- [Data for processing]
┌────────
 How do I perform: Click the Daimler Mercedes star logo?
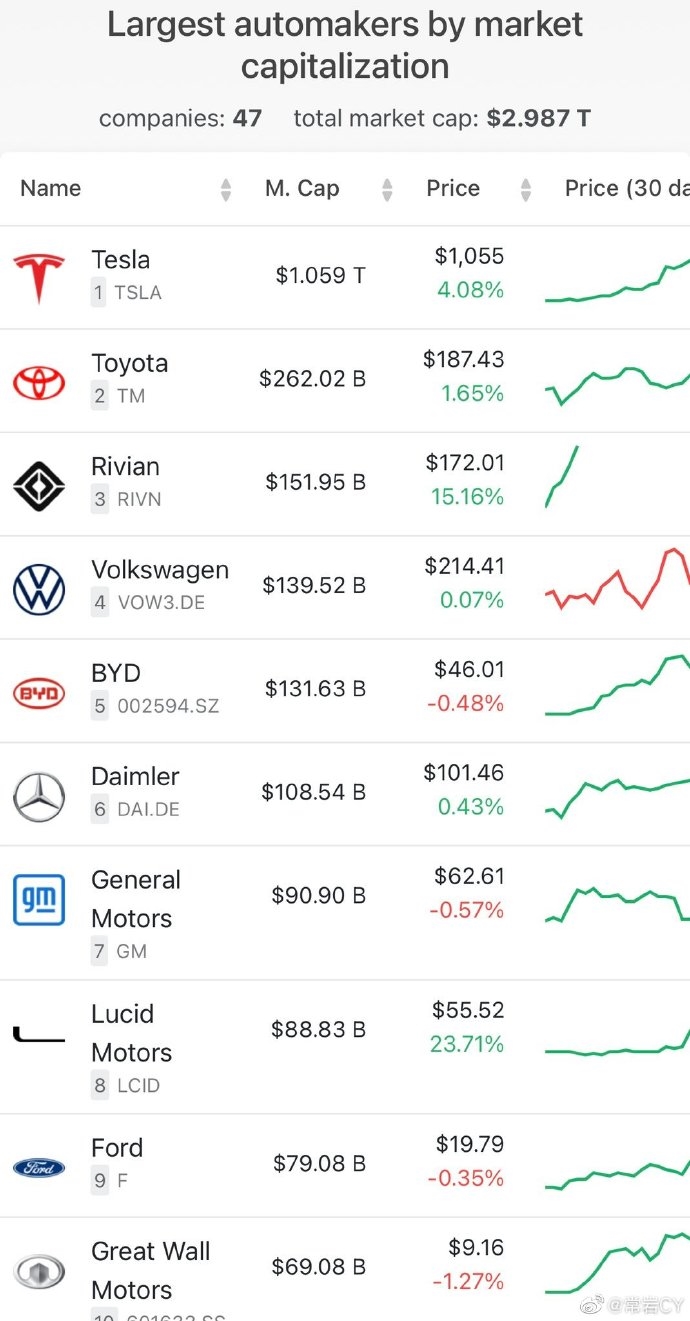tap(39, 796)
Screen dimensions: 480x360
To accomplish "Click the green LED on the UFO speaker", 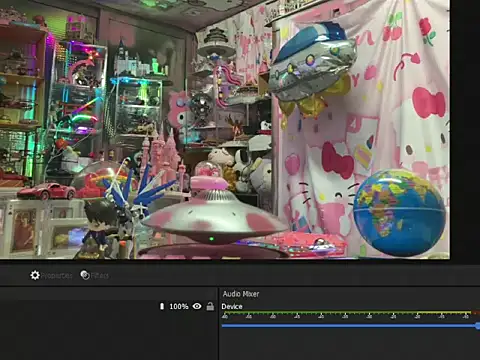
└────────
┌────────
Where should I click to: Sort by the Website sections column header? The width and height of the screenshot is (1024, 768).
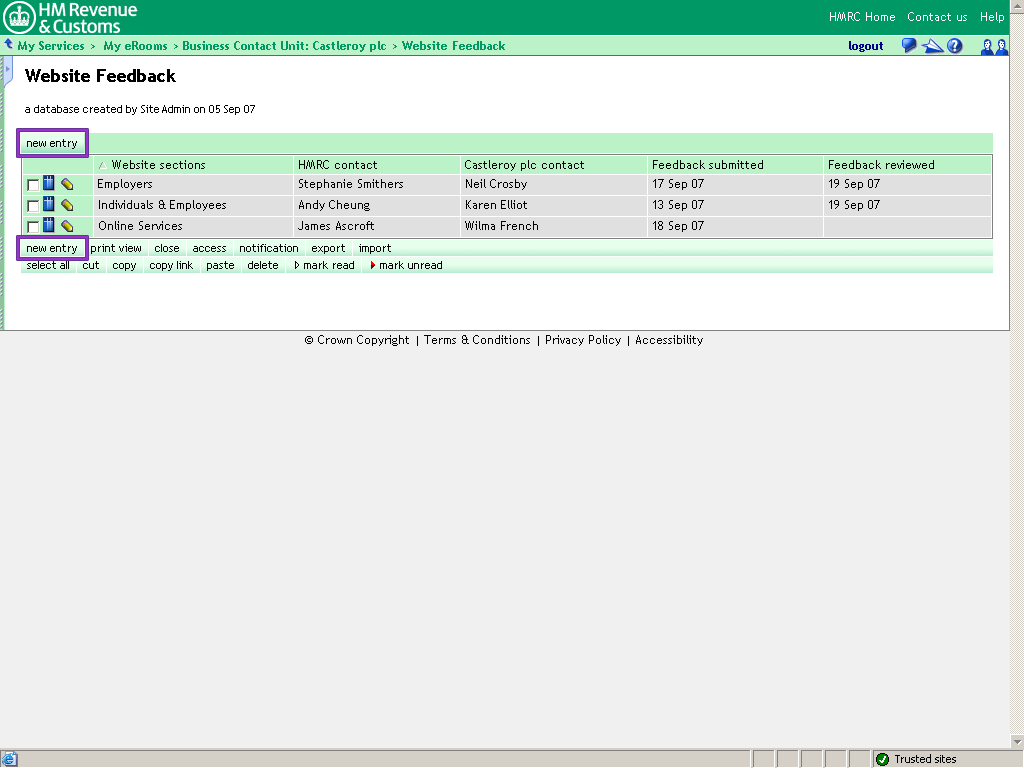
└────────
- [What is expected]
Copy exactly the part of the material above that opens with the line containing "How do I perform: Click" and closes with the line containing "the green LED", ends included. Drop the images.

- [Answer to this exercise]
 How do I perform: Click the Daimler Mercedes star logo?
tap(39, 796)
Screen dimensions: 480x360
To accomplish "Click the green LED on the UFO speaker", 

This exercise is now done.